This year, August 18, is National Honey Bee Day. Bee Keepers across our nation join together to promote awareness regarding beekeeping and the value of the honey bee. It turns out that the North American honey bee population is really struggling. Hives of honey bees are dying off at alarming rates. There is much speculation in regards to the causes of the decline of our honey bees. Pesticides, disease, and climate change are among the suspected culprits.
Honey Bees are super-pollinators! It is estimated that one in every three bites of food that an American takes was pollinated by bees! That’s an astounding fact. So, what happens if bees continue to decline?

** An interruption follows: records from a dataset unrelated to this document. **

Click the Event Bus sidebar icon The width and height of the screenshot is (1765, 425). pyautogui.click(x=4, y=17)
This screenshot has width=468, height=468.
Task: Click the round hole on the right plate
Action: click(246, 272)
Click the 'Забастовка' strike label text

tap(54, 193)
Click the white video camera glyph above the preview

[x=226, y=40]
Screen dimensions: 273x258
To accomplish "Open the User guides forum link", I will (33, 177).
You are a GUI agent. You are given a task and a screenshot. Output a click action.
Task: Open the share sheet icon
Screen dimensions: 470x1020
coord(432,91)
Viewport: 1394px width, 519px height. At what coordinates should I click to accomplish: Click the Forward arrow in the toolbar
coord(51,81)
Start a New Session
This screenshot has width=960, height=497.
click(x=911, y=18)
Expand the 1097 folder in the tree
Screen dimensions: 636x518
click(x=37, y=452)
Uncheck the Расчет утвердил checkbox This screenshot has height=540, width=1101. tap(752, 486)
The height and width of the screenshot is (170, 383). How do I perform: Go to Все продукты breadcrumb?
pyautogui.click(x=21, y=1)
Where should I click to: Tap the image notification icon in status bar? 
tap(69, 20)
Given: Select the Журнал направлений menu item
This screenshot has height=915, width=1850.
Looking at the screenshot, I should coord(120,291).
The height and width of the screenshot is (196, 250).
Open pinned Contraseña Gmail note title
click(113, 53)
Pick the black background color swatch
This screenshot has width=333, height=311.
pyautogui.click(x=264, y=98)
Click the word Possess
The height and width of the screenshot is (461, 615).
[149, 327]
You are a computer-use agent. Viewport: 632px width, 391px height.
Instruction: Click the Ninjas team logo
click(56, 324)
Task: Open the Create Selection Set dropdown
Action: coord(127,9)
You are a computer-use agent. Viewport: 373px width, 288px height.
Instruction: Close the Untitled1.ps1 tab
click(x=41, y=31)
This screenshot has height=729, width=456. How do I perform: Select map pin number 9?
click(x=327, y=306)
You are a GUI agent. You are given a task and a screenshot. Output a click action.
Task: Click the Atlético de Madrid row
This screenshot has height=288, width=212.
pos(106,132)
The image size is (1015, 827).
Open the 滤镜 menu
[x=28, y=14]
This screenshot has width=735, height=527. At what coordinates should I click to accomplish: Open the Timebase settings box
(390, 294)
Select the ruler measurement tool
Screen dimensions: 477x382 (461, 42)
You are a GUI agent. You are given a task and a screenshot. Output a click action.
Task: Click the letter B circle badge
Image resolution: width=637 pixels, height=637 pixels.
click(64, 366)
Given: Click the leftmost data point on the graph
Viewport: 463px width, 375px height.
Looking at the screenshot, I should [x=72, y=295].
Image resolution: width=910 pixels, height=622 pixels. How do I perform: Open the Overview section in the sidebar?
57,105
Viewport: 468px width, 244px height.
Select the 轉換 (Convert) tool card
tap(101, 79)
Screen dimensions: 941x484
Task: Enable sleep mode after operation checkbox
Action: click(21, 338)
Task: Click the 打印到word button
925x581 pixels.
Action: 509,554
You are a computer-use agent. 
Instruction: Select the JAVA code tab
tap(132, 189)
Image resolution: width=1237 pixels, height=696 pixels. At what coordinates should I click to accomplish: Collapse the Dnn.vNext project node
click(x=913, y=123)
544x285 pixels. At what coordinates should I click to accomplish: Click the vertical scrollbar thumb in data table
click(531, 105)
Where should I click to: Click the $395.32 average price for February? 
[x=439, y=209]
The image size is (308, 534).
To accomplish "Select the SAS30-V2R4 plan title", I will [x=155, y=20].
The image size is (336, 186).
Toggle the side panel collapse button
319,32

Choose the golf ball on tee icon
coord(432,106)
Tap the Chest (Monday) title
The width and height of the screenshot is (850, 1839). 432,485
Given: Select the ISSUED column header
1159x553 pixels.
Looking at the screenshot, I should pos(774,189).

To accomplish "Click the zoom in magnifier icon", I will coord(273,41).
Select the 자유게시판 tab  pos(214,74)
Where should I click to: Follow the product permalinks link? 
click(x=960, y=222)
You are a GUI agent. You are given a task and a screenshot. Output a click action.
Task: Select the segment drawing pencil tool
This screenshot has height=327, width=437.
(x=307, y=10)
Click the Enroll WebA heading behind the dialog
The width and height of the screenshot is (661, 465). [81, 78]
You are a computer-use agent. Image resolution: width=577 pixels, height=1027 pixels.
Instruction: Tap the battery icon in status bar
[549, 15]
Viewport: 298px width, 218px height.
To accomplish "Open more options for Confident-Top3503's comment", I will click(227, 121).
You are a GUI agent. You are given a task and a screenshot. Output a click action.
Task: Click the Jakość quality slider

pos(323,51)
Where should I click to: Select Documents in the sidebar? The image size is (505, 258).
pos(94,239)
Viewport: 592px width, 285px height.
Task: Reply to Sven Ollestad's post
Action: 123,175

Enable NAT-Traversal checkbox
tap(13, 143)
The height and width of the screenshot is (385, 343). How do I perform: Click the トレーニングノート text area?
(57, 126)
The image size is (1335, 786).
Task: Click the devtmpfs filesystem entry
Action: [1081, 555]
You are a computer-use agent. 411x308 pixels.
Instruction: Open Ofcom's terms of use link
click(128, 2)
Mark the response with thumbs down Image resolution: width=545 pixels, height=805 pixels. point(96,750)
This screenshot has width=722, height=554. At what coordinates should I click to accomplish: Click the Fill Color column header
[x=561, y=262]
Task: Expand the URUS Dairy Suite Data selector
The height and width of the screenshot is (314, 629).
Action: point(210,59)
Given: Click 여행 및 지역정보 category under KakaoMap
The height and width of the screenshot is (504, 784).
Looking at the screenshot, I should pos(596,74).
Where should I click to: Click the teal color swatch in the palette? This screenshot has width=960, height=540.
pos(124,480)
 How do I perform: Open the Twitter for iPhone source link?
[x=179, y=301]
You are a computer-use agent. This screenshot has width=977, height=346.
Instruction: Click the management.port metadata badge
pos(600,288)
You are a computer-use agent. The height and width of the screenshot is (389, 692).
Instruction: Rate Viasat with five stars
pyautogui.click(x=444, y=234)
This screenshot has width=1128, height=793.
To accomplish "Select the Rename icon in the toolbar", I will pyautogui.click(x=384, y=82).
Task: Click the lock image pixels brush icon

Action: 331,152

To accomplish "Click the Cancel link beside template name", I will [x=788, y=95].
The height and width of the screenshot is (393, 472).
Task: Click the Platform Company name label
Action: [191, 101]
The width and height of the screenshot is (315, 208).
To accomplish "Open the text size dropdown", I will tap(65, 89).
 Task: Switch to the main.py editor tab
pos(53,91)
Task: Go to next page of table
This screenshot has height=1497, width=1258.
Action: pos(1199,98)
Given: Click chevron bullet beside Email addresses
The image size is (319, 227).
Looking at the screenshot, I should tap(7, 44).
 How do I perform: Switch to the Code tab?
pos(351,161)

For one, farmers will be forced to pay beekeepers a great deal more for their bees to pollinate produce and flowering plants, which in turn will surely lead to very expensive fruits, vegetables and many nuts for the American consumer. As a result, we would probably see a big decline in the purchase and consumption of fruits and vegetables.
Honey, another important byproduct of beekeeping, is not only an excellent natural alternative to other sweeteners, it also has many health benefits. Honey has natural anti-inflammatory properties, is an antioxidant and is naturally moisturizing, which is why it has been used in skincare for centuries. Honey also aids in the relief of allergies, soothes sore throats and quiets coughs, and can help to heal wounds. Recent studies even tie honey to helping with memory loss and preventing cancers. We think that these are all pretty good reasons to help out our honey-making friends!
How can you help? Margaret Lombard, CEO of the National Honey Board encourages consumers to buy honey, donate to local organizations supporting beekeepers and to plant bee-friendly gardens in your own yard! Bees are drawn to specific flowers and herbs that are native to individual regions. The Honey Board recommends checking the Xeres Society for Invertebrate Conservations website for a list of plants that work best in your area.
Our home state of Virginia falls in the Mid-Atlantic Region. This site recommends a variety of plants that will bloom throughout the growing season.
When choosing a garden spot, choose a sunny site that is protected from any excess wind. Be sure to have a water source, such as a shallow plate of water available and limit or eliminate the use of pesticides! Not only will your garden welcome honey bees but also other pollinators such as a variety of butterflies and birds! The time to plan your bee-friendly garden is now!